1. Introduction

Many social psychology studies are about interaction effects, and many of these have had unsuccesful replications. Interaction effects are found to be especially prone to fail replication in the replication project, and in this study.

In this document I explore whether interaction effects are less likely to replicate as a general rule, in a real, large data set. The data set is from the users’ answers to a large number of personal questions in the OKCupid data set.

We find that significant interaction effects explain very little of the variance, and that compared to significant main effects they are less significant, and are much less likely to replicate in a larger sample.

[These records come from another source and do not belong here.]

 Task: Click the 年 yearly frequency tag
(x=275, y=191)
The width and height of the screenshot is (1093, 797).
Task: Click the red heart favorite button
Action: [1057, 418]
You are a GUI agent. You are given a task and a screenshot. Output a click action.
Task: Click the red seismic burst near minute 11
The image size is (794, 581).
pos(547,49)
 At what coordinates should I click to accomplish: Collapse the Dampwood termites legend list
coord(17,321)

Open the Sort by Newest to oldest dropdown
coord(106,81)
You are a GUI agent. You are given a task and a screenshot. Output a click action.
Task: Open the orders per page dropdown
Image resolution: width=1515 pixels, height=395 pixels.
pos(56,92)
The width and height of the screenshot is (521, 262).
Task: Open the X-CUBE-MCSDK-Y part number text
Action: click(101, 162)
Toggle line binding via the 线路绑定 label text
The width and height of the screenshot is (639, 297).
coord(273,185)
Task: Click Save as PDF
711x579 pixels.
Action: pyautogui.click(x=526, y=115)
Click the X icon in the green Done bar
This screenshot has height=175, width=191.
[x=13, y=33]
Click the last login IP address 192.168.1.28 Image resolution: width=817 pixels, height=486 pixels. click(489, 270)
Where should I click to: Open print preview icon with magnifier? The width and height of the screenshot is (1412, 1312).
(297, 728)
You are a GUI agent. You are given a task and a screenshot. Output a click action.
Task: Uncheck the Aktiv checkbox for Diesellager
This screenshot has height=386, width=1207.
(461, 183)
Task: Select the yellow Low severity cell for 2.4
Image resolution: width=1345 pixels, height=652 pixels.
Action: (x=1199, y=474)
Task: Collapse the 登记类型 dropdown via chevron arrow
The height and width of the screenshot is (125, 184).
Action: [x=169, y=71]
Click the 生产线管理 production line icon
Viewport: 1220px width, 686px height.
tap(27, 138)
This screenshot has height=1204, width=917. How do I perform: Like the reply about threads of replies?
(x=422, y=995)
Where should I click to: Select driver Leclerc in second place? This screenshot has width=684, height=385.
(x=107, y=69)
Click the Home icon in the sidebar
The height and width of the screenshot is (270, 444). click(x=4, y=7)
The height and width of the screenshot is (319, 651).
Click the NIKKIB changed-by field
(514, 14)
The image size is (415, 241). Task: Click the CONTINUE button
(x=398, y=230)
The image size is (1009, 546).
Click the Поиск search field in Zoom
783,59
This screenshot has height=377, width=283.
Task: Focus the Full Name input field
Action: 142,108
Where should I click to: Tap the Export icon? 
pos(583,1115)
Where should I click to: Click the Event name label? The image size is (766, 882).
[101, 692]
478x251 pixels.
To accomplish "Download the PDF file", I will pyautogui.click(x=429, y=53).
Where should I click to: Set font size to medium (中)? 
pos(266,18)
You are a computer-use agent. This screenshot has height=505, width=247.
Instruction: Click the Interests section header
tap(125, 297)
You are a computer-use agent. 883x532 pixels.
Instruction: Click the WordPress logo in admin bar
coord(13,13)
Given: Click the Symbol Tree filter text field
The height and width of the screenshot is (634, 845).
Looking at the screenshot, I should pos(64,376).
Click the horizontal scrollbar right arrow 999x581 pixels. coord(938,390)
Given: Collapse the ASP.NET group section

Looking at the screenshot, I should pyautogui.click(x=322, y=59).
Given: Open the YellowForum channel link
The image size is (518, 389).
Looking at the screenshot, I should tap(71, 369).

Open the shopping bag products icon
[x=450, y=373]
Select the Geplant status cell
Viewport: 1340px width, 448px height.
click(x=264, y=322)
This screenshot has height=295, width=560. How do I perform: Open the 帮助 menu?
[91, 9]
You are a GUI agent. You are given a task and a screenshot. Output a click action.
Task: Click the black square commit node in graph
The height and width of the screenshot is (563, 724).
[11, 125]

For the third variable we include either another ordinal variable, or gender. We find that interaction effects only replicate at 0.05 in ~9% of cases for ordinal variables, and ~22% for gender. Whereas main effects replicate in >95% of cases for either.

If we look at gender-specific effects (effects that are only significant for one gender), the replication mostly gives a non-gender-specific effect, and is very unlikely to find an effect only in that gender.

 

2. Analysis

Explanation

I generate 1,000,000 random regressions using the OKCupid data. An example of a regression would be:

y = “Do you like to listen to audiobooks?” a = “How was your childhood?”
b = gender

y = a + b + a * b

I look at main effects(a, b) and interaction effects (a * b).

I do this in a sample with the answers of 500 people. Then I look at the same regression in a larger sample of 5,000 people, and see whether the results that are significant in the n = 500 sample, are also significant in the larger sample.

For instance, one result could be that people who like audiobooks tend to have had a good childhood. This type of main effect result typically is replicated in the n = 5,000 sample.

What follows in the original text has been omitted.